Letter:
We congratulate Zaed et al1 on their systematic review and meta-analysis on burnout syndrome (BS) in neurosurgery: We believe that their results uncover a Pandora's box, demonstrating that BS is a silent enemy for us all. In medicine, the BS triad of exhaustion, cynicism (a.k.a. depersonalization), and feeling of inefficacy have been underestimated for far too long, mostly due to elusive hard data on their prevalence. However, as neurosurgeons we learned soon during our training that the pathologies we treat can be daunting, not only because neurosurgical procedures are extremely draining from a physical and psychologic perspective (on both patients and surgeons) but also because their prognosis can be dismal even when state-of-the-art protocols and the latest technical innovations are applied.2 , 3
During the COVID-19 pandemic there has been an overflow of studies, particularly collaborative ones, focusing on this aspect of our practice. In particular, it has been argued that BS can have different incidents in neurosurgeons working in public, academic, and private settings.4 , 5 Similarly, the evidence that BS can affect in various ways trainees and specialists has been pointed out in qualitative studies.6 , 7 For this, we found the subgroup analysis performed by Zaed et al1 on neurosurgeons versus neurosurgical residents very much relevant for the entire community and for the future of our training programs.
On the other hand, their study suffers from various limitations, both from a methodology perspective and in terms of the suggested line of sight for pragmatic improvements of our working condition.
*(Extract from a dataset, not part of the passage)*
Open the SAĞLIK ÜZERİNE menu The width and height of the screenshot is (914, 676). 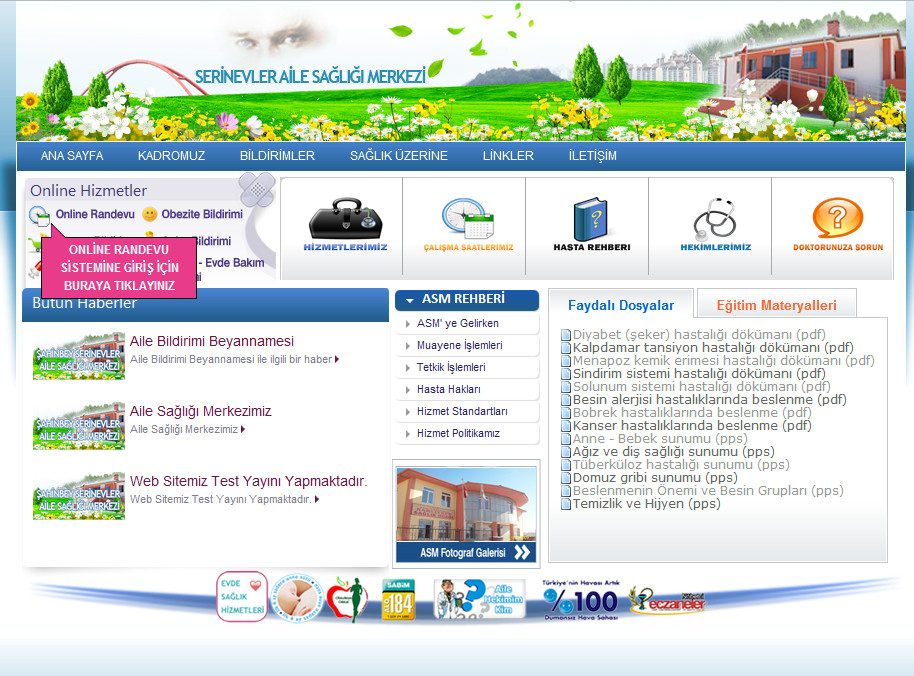tap(397, 155)
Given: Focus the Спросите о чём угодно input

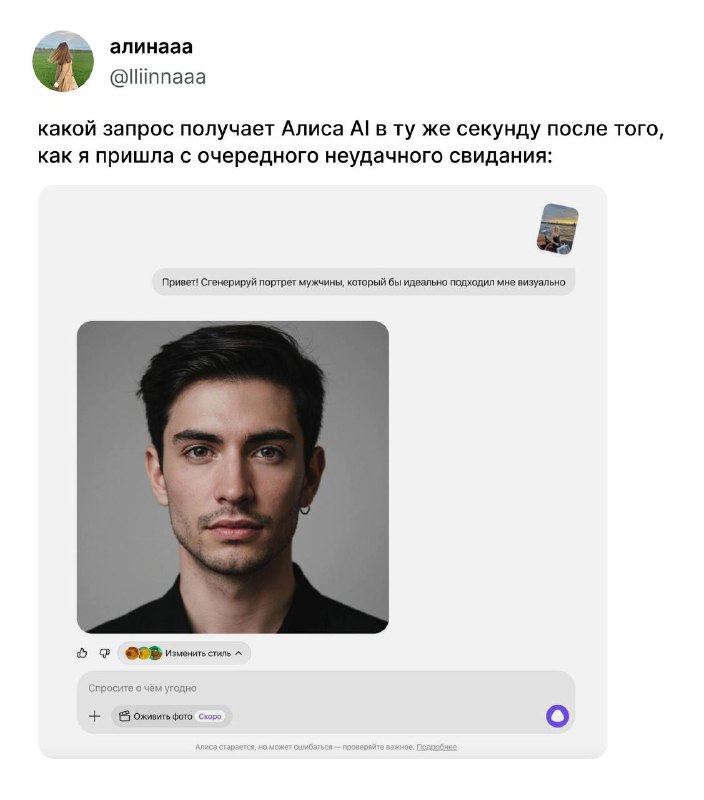Looking at the screenshot, I should coord(326,688).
For instance, a funnel plot analysis should have been considered when assessing the results on their meta-analysis. In fact, it would have been interesting to weigh a possible funnel plot asymmetry against its possible causes, which include not only reporting biases but also heterogeneity, overestimation of data drawn from small cohorts, and chance.8
Additionally, meta-analyses are meant to explore the magnitude of a given effect, in this case the impact of BS on the neurosurgical workforce, with the purpose to propose new policies and influence decision makers. Unfortunately, in their article this last step is missing. While Zaed et al1 suggest new studies, we would have been interested in knowing which improvement projects they would have suggested on the basis of their findings. Our opinion is that coaching programs, like those instituted by the NHS Leadership Academy in the United Kingdom (https://www.leadershipacademy.nhs.uk/resources/coaching-register/) to reduce anxiety and increase job satisfaction in health care professionals, would be a good starting point and could be replicated elsewhere.9 , 10 In summary, data are only useful to recognize a problem and monitor it over time; with our letter we would like to stress that the multidimensions of BS and how it affects our community call for solutions that can be reached only through a wider discussion among all neurosurgical stakeholders.
Footnotes
Conflict of interest statement: The authors declare that the article content was composed in the absence of any commercial or financial relationships that could be construed as a potential conflict of interest.